Ellis, the first female 1,000-point scorer at Mount View High School in 1981, continued her basketball career at the University of Maine in Orono, where she became the first female player to have her jersey retired by the Black Bears. She went on to play professional basketball in Finland and Austria and now is a real estate developer.

In the early 1980s, Ellis also was at the forefront of some of the changes enacted in women’s sports due to Title IX.

“In today’s world, it is much more apparent and understood that we want the same opportunities for our daughters as we do our sons,” said Ellis, a 2015 Maine Basketball Hall of Fame inductee and current member of organization’s board of directors. “But, that was not the case 50 years ago and I can tell you that from my own personal experience.”

In 1972, Ellis was 10 years old and forced to sit on the sidelines as she watched her male classmates participate in the B.U.M (Brooks, Unity, Monroe) League. She was not permitted to play organized basketball until seventh grade.

“The struggle of waiting to get to play fueled a fire in me that burns still today,” she said. “It allowed me to secure a free education at Maine, go see the world and do hard things in my professional life. I owe a lot to basketball and Title IX.”

Ellis went on to share a story about her mother’s experience playing six-on-six high school basketball, which further exemplifies how far the movement has brought women’s sports.

Then, the game was played with three forwards and three guards. Three players remained on the defensive end of the floor for rebounding, while the other three stayed on the offensive side of the court.

“The rover was the only one allowed to run the full court, because, you know, women were too weak to do that,” Ellis said facetiously. “[My mom] finally got to play offense her senior year and scored over 500 points.”

The story of Ellis’ mother is one of hundreds the MBHOF looks to preserve in hopes they do not die on the vine.

“Our initial goal is to collect as many stories as we can and disperse it as wide as possible,” said Beth Staples, MBHOF secretary.

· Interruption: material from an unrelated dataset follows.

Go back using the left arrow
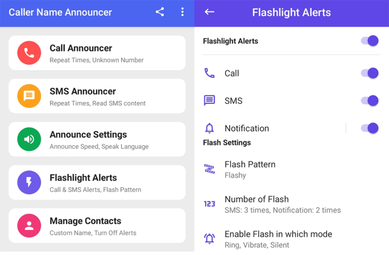(x=210, y=12)
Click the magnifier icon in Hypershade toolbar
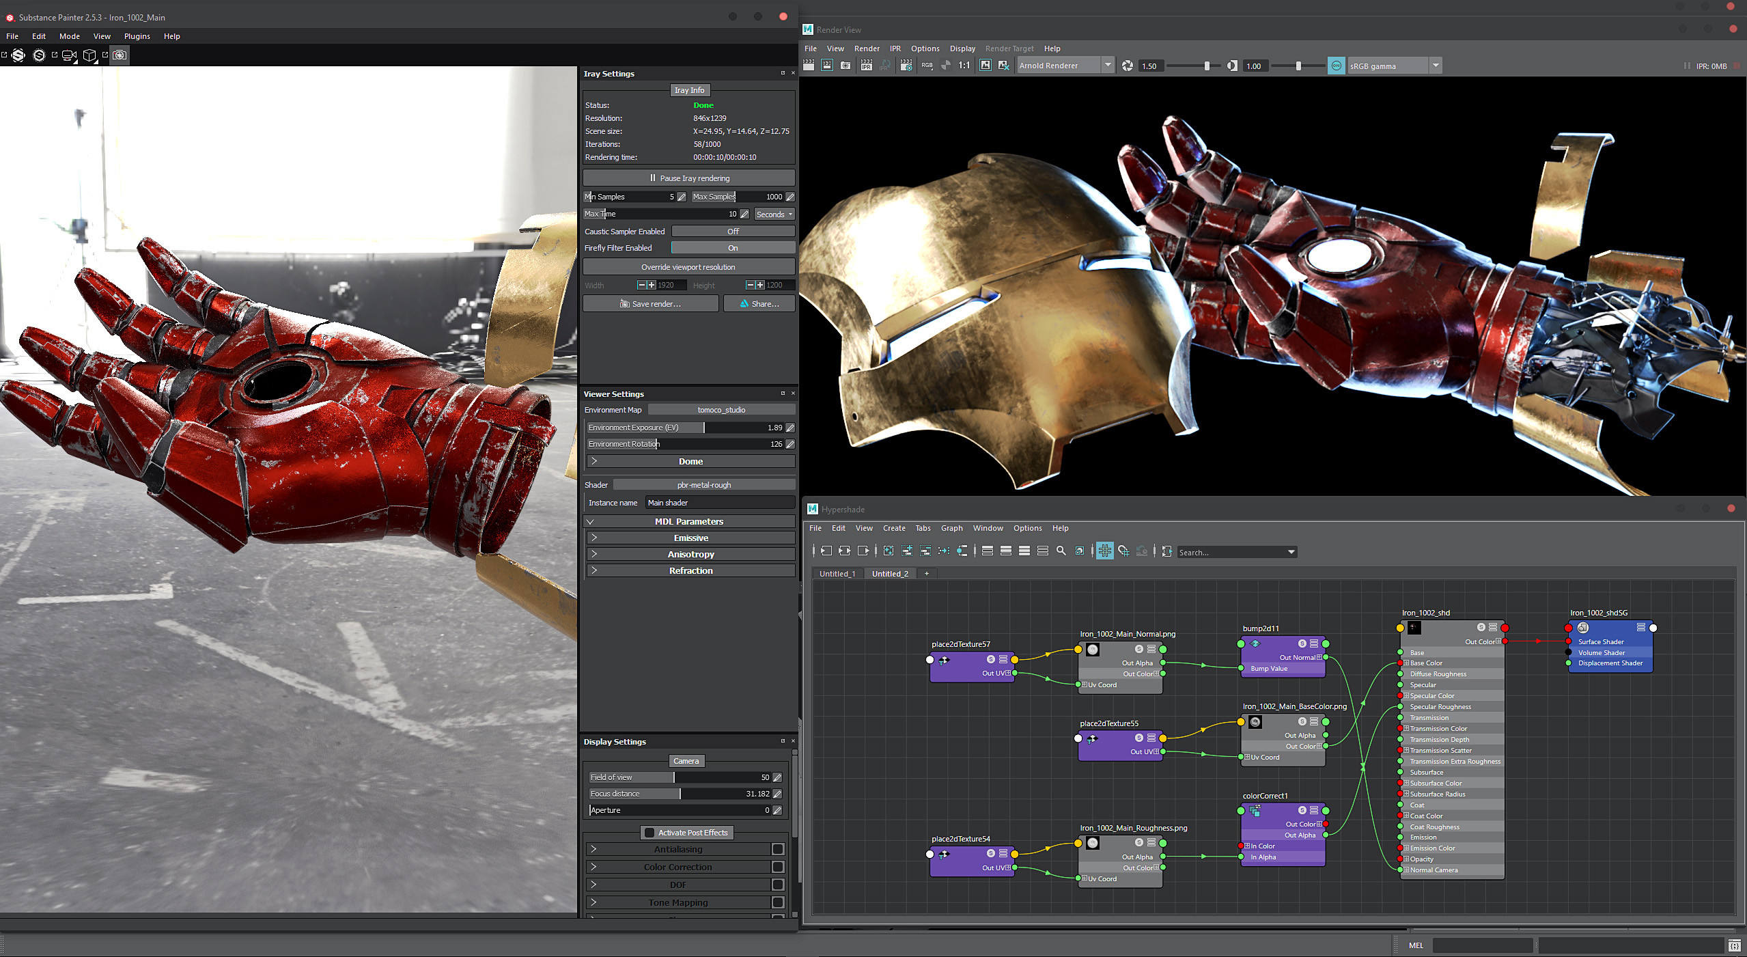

The MBHOF invites females of all ages to share stories and memories — from playing six-on-six to coaching USA Basketball, and from officiating middle-school games to reporting on college contests.

“The input from our surveys will serve as a marker for where we are today,” said Ellis.

Those stories can be shared by filling out a survey on the MBHOF website, where they will be displayed and in a booklet the MBHOF hopes to unveil at their annual ceremony in August.

The organization also hopes to perhaps “celebrate Title IX on our concourse [at the Cross Insurance Center] with these stories,” and to “share some of the highlights that we’ve garnered from the surveys we’ve received back,” said Staples.

And, perhaps, with more significant dreams of a women’s wing down the road.